August 2010 – November 2010 – San Pedro La Laguna, Guatemala
I’ll be attending the San Pedro Spanish School, www.sanpedrospanishschool.org, near Lake Atitlán in Guatemala. Here’s what they have to say:
“Our methods of teaching are interactive suiting to your own personal needs with concentration on communication. After many years of experience our staff has developed a wide range of teaching materials to teach Spanish as a foreign language. We cater to different needs of the student such as Spanish for traveling, business, medical or education reasons.
Our Spanish courses consist of one-on-one between the teacher and the student. You can enroll in different levels from beginner to advanced. There is the option to examine your starting level when you enter the courses so it can adapt to your necessities and qualifications and improve every area of your instruction.”

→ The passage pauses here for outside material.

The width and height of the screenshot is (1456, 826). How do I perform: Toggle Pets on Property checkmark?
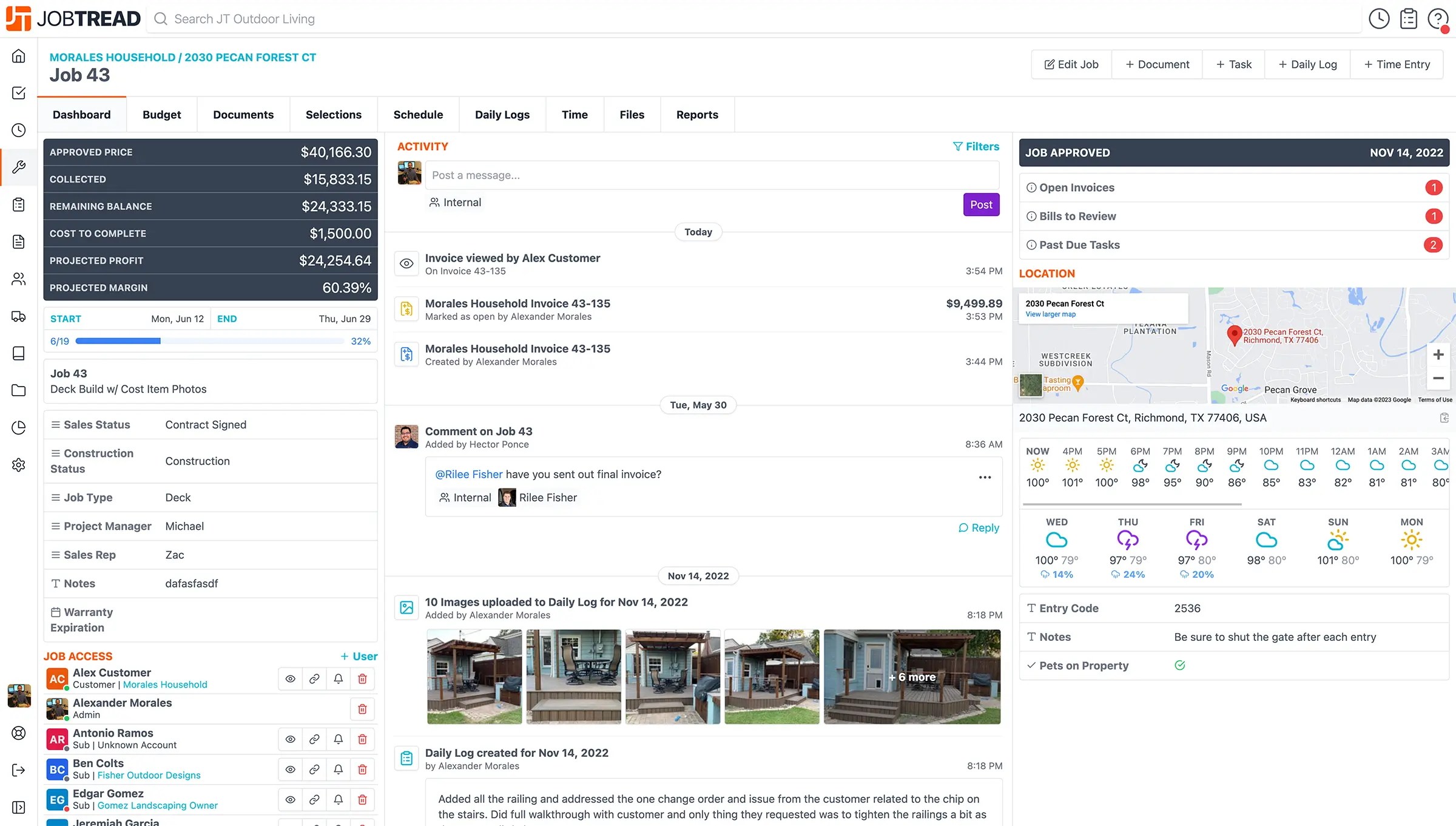[1180, 665]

January 2011 – December 2011 – Santo Domingo, Dominican Republic
Kevin Greene, the associate pastor of my church, told me about HOPE International, a Christian-based not for profit that specializes in economic development in places where people are considered the worlds most poor. The mission of HOPE is to provide small loans for people buy things like sewing machines, livestock, cooking materials, and business equipment that allows them to produce goods to sell in a local market. These small loans help to double or triple the daily income that a person makes – which is enough to send children to school, provide shelter and put food on the table. These entrepreneurs earn respect for themselves in the community and learn the business skills that last a lifetime, which effectively breaks the cycle of poverty for good.
HOPE International is one of the few microfinance organizations that has a Christ-centered philosophy. HOPE’s mission with every partner bank is to make the operation sustainable through financial profitability, and currently, HOPE reports a 98% repayment rate worldwide with its lenders. HOPE’s programs teach skills to prosper in this life, but they actively share the truth of life beyond the daily struggle of poverty and the hope they can find in Jesus.

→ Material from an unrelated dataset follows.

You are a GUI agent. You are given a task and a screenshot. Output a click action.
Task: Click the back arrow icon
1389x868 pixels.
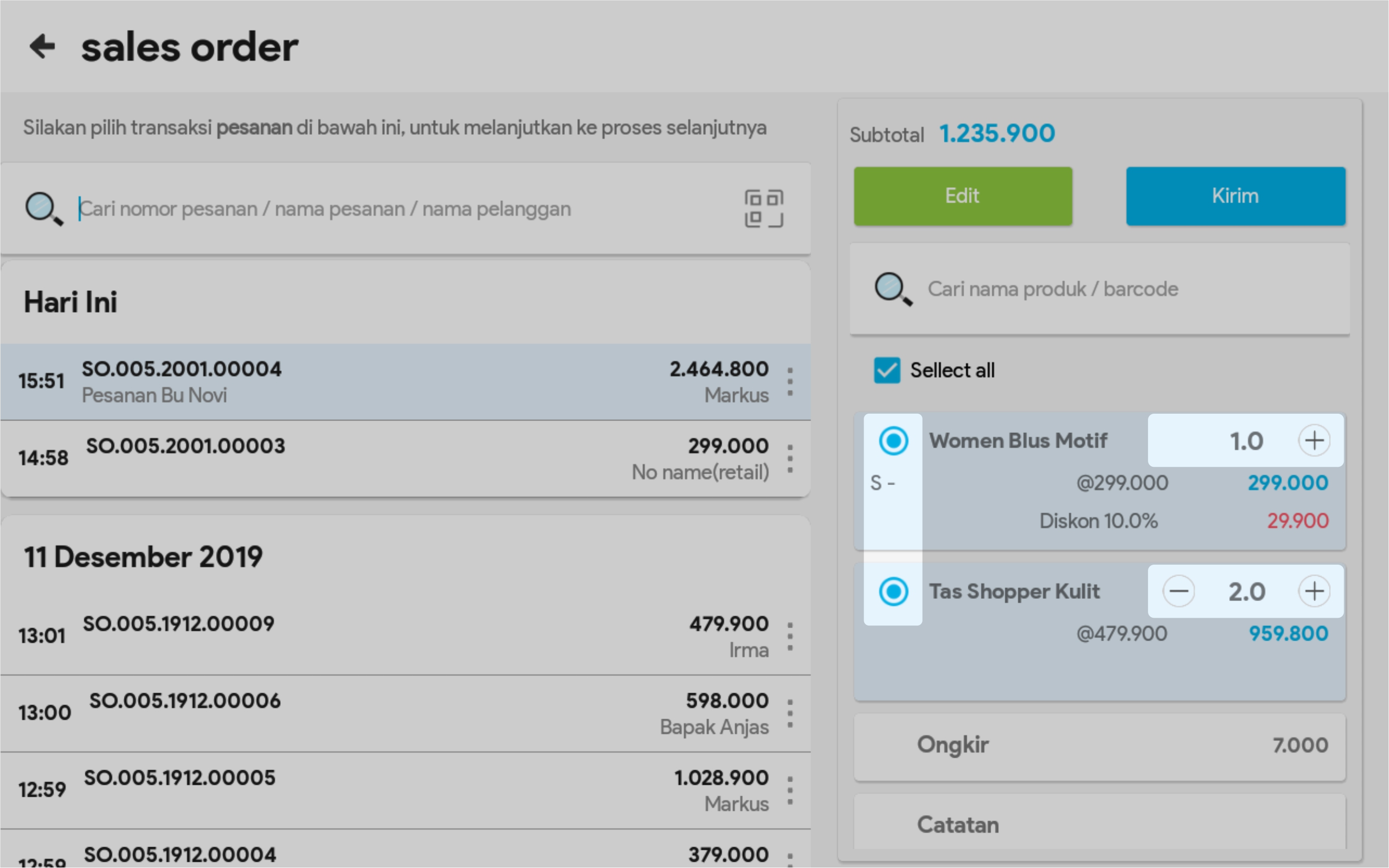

This is why I signed on with HOPE to volunteer in the Dominican Republic for a year. I know I can volunteer and serve most anywhere, but I want to see how God can use me by volunteering in a local bank that assists the local community by providing access to desperately needed credit and proclaims God’s goodness and redemption to their struggle through the truth of his son, Jesus. And of course, I’m quite excited to work with HOPE International and their partner organization, Esperanza Internacional, in the Dominican Republic.